* [DATASET RECORDS]:
## BEGIN

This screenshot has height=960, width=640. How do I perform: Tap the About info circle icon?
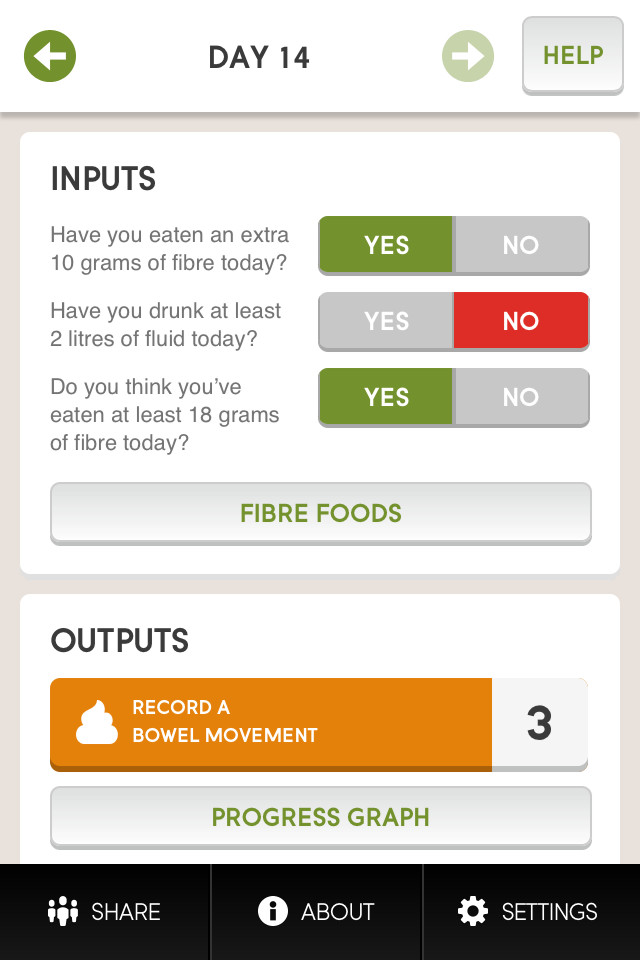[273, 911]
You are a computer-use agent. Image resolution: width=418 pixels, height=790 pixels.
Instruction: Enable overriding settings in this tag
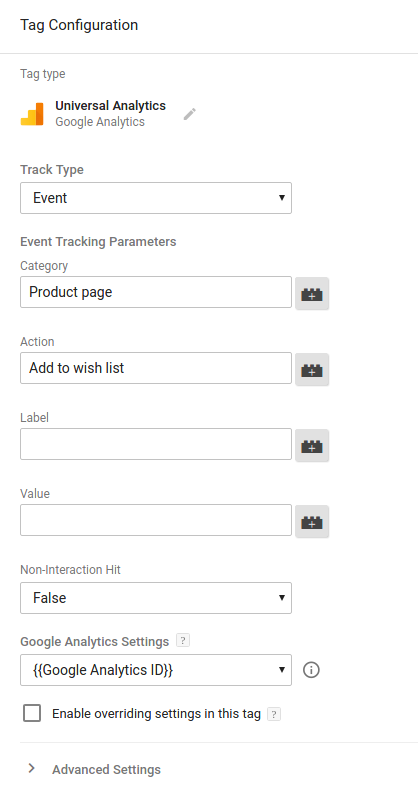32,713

## END
## BEGIN

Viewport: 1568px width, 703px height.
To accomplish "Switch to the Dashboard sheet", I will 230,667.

## END

* [PROBLEM REQUIREMENTS]: Which lines of the data above contain the string "height"? Find each one and copy it out in full.

* [RESPONSE FOR THIS EXERCISE]:
This screenshot has height=960, width=640. How do I perform: Tap the About info circle icon?
You are a computer-use agent. Image resolution: width=418 pixels, height=790 pixels.
Viewport: 1568px width, 703px height.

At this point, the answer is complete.